▸ Ejercicios:
(a) Repite sin cambios el trozo del texto sobre la estancia que empieza en las palabras "Apago el motor" y termina después de "un lugar cálido.".
(b) Según el texto sobre la estancia, ¿cuántos años tiene más o menos el algarrobo gigante?

▸ Texto dado:
####

El casco de la estancia es blanco y los marcos de las ventanas verdes al igual que la puerta principal, de la que sale Daniel feliz con su mano al aire para darme la bienvenida (me entero luego de un rato de charla que al primer casco original se lo fue llevando el río) y me dice haciendo una seña tipo “por ahí” que estacione en cualquier lado.
Apago el motor de mi auto, y el silencio se apodera de todo. Bajamos del auto y el sol invernal nos recibe tibio, y lo primero que me llama la atención es un algarrobo gigante cuyas ramas y raíces es imposible no mirar.
“Tiene alrededor de 500 años. Lo vio todo”, me cuenta Daniel y agrega “lo primero que hago cuando llego al campo es ver si sigue en pie, ahí me relajo…”.
Cien años sin soledad
Entramos a la casa y mis ojos no saben donde parar, donde dejar de sorprenderse. Sombreros y abrigos cuelgan de un hermoso perchero que oficia de llegada a un lugar cálido.

####

▸ Datos guardados:
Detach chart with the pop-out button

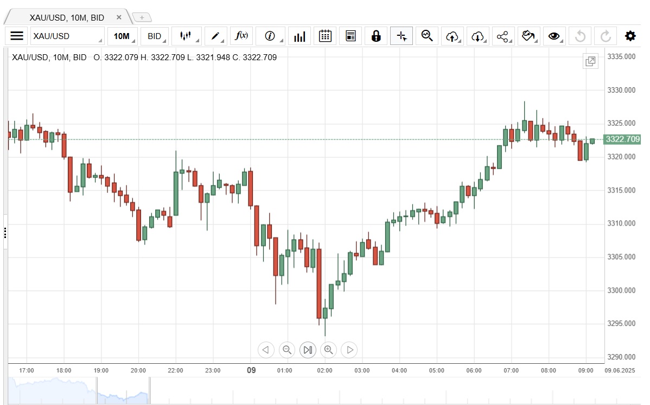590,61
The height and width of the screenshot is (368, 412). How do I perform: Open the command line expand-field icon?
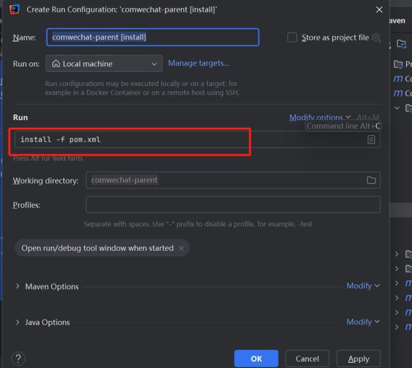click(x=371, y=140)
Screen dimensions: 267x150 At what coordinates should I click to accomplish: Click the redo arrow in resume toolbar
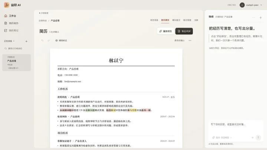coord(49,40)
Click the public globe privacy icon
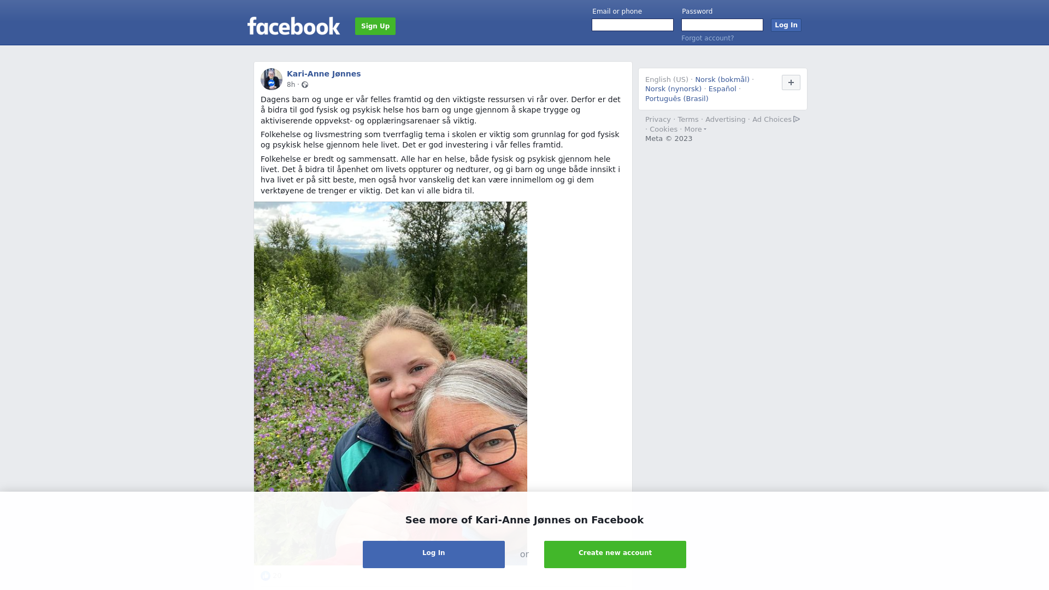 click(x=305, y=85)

####

▸ Respuestas:
(a)
Apago el motor de mi auto, y el silencio se apodera de todo. Bajamos del auto y el sol invernal nos recibe tibio, y lo primero que me llama la atención es un algarrobo gigante cuyas ramas y raíces es imposible no mirar.
“Tiene alrededor de 500 años. Lo vio todo”, me cuenta Daniel y agrega “lo primero que hago cuando llego al campo es ver si sigue en pie, ahí me relajo…”.
Cien años sin soledad
Entramos a la casa y mis ojos no saben donde parar, donde dejar de sorprenderse. Sombreros y abrigos cuelgan de un hermoso perchero que oficia de llegada a un lugar cálido.

(b) Alrededor de 500 años.